In Appreciation of Living

So I am participating in an email "course" in finding the beauty, joys, and happy in the chaos of our days and the author had a blog that I thought I'd like to recreate from my view point.

The inspiration comes from Liz Lamoreeux at http://www.lizlamoreux.com.

So today, I have been learning about finding the happy, the quiet and the "yes" in my chaotic moments so here goes...

So this post isn't about the fact that sometimes my son is ungrateful and can be overly messy.

This is about the fact that he's only little once and the legos that land everywhere one day will be gone and his creative cries of "Momma look!" will be memories.
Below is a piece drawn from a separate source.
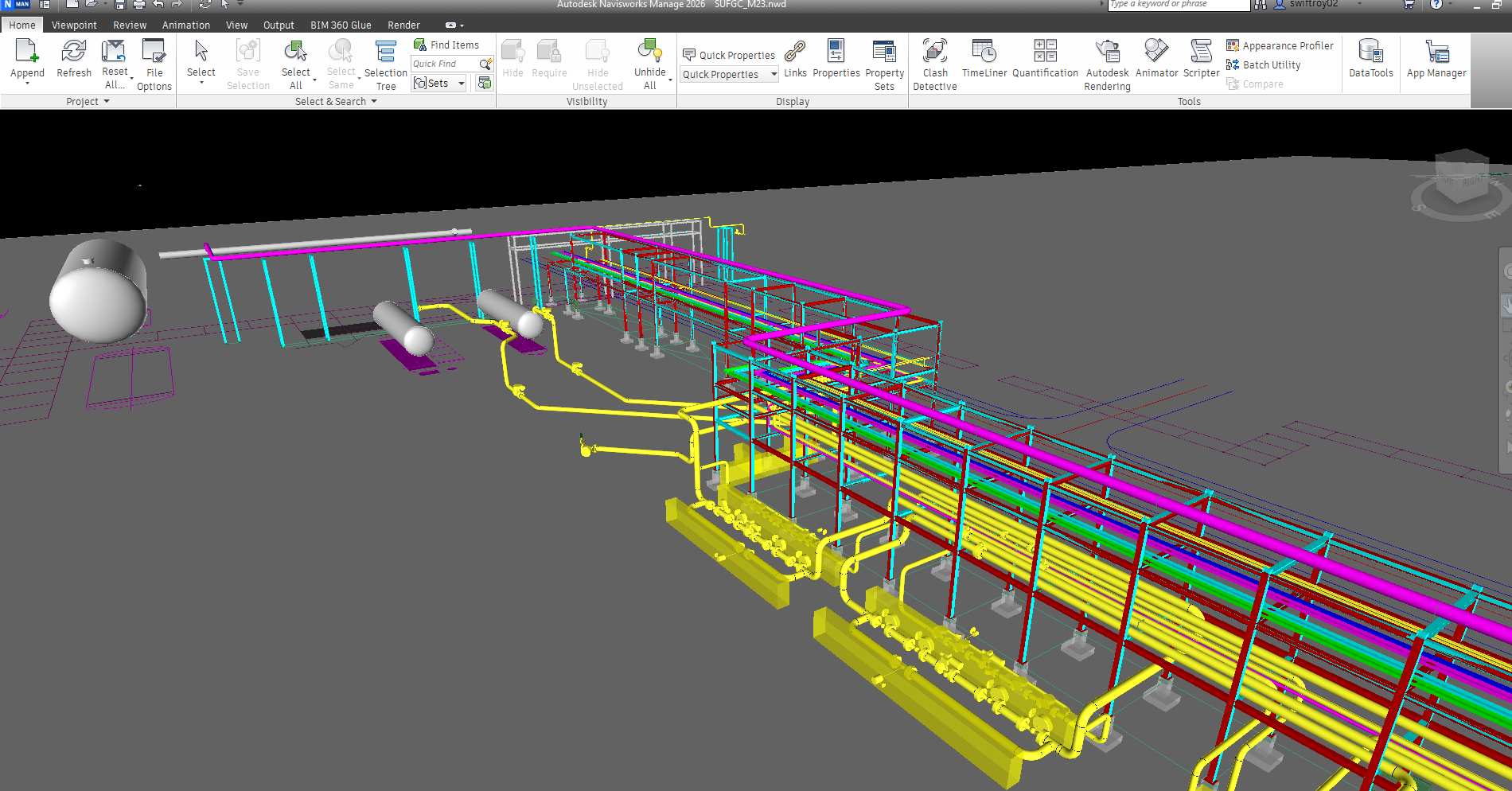Click the Quick Find input field
The image size is (1512, 791).
[444, 64]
This post is also not about the fact that some days there are kid shows I have to watch and hear entirely too much, too loud and with terrible story lines that make me cringe, nor the history videos on Youtube.com that my son "quizes" me one like I'm supposed to be a fluent historian until my head hurts.  

Instead it is about the fact that my son loves to learn, that he has a witty sense of humor and is incredibly witty.  That he makes me laugh, and shares secrets and still loves to cuddle.  That sometimes, I am still the cool mom, and not the incredibly stupid "mother" who should know better. :)



This post is not about the dogs and how much they make messes, especially when I don't have time to deal with them.  How the little pup I rescued while having a mid-life, unrequited baby ache, ate half the house and still makes me question my sanity.  It is not about how much trouble he has been, but how cute he is.  How sweet he is and how smart (sometimes too smart) he is.  That he is dedicated to me and gives the most delicate kisses, even though he sheds all over the couch.


So today is a day of embracing the sweetness, and "choosing" to look at the good things and not getting caught up in the stress of everything I see as wrong, crazy and frustrating some days.